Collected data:
※
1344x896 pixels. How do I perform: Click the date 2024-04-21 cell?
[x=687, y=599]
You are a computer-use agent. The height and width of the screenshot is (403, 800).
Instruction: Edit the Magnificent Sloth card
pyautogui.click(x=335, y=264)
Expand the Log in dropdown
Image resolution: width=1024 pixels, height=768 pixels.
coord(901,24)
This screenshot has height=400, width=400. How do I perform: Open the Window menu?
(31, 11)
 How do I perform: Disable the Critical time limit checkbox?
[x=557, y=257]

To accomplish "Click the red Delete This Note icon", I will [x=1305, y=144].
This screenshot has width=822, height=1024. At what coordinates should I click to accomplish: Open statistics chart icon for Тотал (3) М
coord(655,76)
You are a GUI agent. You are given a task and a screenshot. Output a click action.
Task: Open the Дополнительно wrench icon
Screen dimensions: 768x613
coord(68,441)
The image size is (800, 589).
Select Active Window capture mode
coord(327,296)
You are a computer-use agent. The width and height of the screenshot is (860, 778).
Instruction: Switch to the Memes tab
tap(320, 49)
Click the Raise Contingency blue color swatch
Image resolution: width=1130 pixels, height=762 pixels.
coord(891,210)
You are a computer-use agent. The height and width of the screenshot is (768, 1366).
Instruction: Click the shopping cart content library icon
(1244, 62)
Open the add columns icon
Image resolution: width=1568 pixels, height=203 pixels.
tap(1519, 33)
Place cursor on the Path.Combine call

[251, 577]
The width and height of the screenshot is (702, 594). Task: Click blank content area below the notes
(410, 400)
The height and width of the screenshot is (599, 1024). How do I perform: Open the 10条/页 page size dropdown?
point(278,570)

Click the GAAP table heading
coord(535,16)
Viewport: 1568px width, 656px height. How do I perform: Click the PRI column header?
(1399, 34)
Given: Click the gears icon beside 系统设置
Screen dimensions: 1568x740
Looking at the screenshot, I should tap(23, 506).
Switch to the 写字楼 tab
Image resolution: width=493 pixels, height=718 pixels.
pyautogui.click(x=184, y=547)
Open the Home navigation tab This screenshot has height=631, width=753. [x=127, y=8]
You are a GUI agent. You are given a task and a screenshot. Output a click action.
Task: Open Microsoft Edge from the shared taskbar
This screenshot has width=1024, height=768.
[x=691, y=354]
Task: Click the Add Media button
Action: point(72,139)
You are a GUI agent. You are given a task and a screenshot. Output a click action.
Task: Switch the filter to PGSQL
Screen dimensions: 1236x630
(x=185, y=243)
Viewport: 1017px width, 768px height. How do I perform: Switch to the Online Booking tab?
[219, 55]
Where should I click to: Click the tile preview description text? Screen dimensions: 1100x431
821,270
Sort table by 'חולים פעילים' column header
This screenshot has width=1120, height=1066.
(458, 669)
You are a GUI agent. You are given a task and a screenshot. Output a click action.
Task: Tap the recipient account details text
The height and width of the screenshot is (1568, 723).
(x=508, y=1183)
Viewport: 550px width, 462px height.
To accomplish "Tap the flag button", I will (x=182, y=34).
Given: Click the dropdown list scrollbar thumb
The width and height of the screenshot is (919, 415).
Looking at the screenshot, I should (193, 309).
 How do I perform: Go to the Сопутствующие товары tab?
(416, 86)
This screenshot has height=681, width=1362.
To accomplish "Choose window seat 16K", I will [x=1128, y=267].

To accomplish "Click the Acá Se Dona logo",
※
Work to complete:
Copy each line in the data that holds the word "will".

Answer to this task:
To accomplish "Click the red Delete This Note icon", I will [x=1305, y=144].
To accomplish "Tap the flag button", I will (x=182, y=34).
To accomplish "Choose window seat 16K", I will [x=1128, y=267].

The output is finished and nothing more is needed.